I create the following XML:
<?xml version="1.0" encoding="UTF-8"?> <dataset> <row> <value>1</value> <value>dog</value> <value>an animal may be dangerous</value> </row> <row> <value>2</value> <value>cat</value> <value>an animal likes milk</value> </row> </dataset>
I create this XML as "Sax fire events" in an java class[StringArrayXMLReader], which implements the org.xml.sax.XMLReader interface. I have three methods:
public void init() throws SAXException { ch.startDocument( ); ch.startElement("","dataset","dataset",EMPTY_ATTR); }
public void close() throws SAXException { ch.endElement("","dataset","dataset"); ch.endDocument( ); }
public void parse(String [] input) throws SAXException { ch.startElement("","row","row",EMPTY_ATTR); for (int i = 0; i< input.length; ++i){ ch.startElement("","value","value",EMPTY_ATTR); ch.characters(input[i].toCharArray(), 0,input[i].length( )); ch.endElement("","value","value"); } ch.endElement("","row","row"); }
The parse method creates the <row>...</row> entries for an overhanded String array.
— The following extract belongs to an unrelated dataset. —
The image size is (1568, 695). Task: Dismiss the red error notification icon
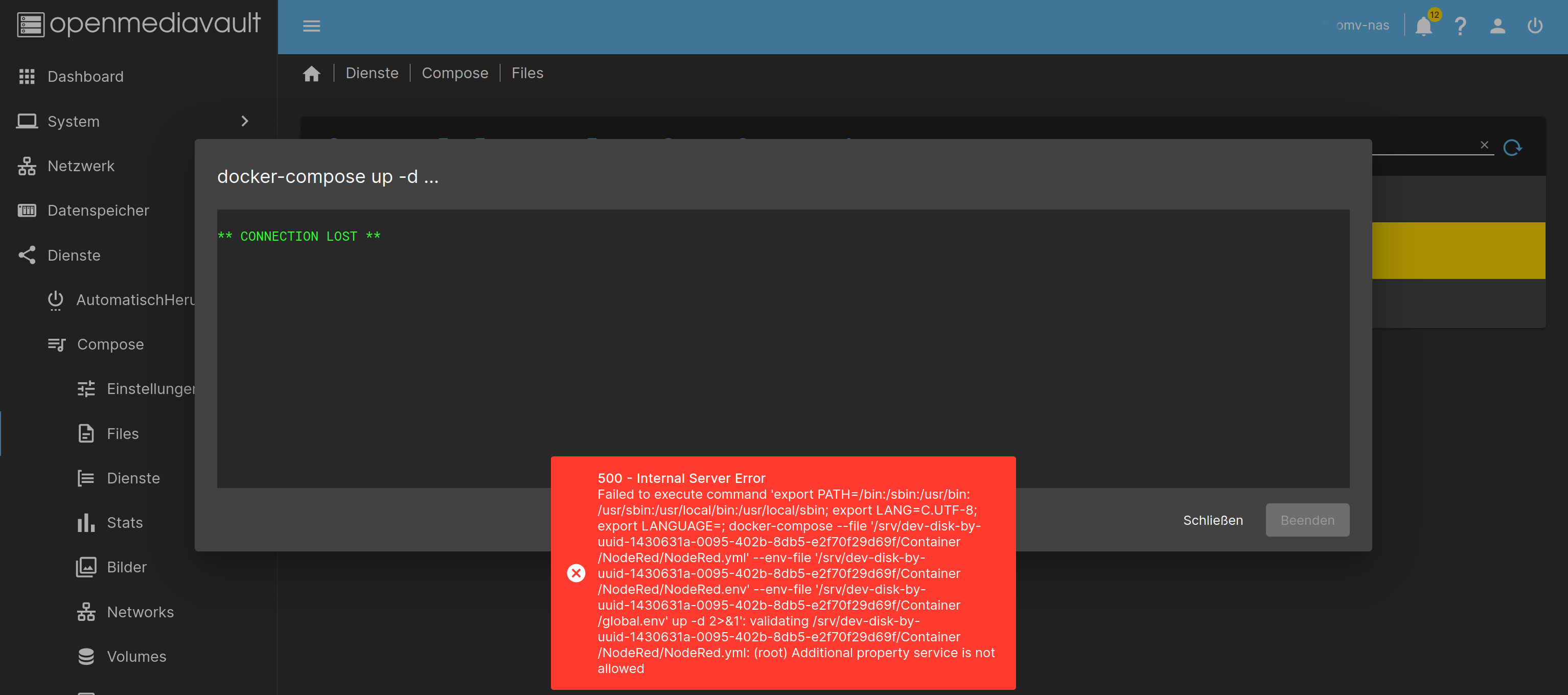click(x=576, y=573)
The StringArrayXMLReader is associated with a TransformerHandler, which uses a XSL stylesheet to transform the XML to the desired output.
What happens here is, that when the fetch from the database starts I call init() ( and thus startDocument() ) and at last, after the fetch finished, I call close() (and thus endDocument()). I observed that the xslt processing starts when endDocument() is called. This is not acceptable for me because I fear the xslt processor reads all the rows into memory until endDocument() is called and in this case I take a risk to run in OutOfMemory.
My second idea was to eliminate the init()/close() methods and to consider one <row>...</row> section as complete document input for the processor. This has the disadvantage that I have to create the head and tail of the document manually (and in my example I get a NullPointerException when I the transformer is called twice).
I have the following questions: Is it possible to create the output without having the whole data in memory ? The basis XML for xslt processing <dataset> <row><value>... <row><value>... </dataset> looks very simple and the supplied XLS stylesheets will be not complex so my hope is to get it working. I also think that the task in general - produce formatted output from a potential very large data pool - should be a common one. Unfortunately I did not do much xslt-processing in the past so I lack the experience (a bit libxslt which I feed a DOM tree). If someone has some striking links I would very glad to hear. My test code I provide at:
http://randspringer.de/sax_row.tar and http://randspringer.de/sax.tar
If someone could have a look at it I would really appreciate it.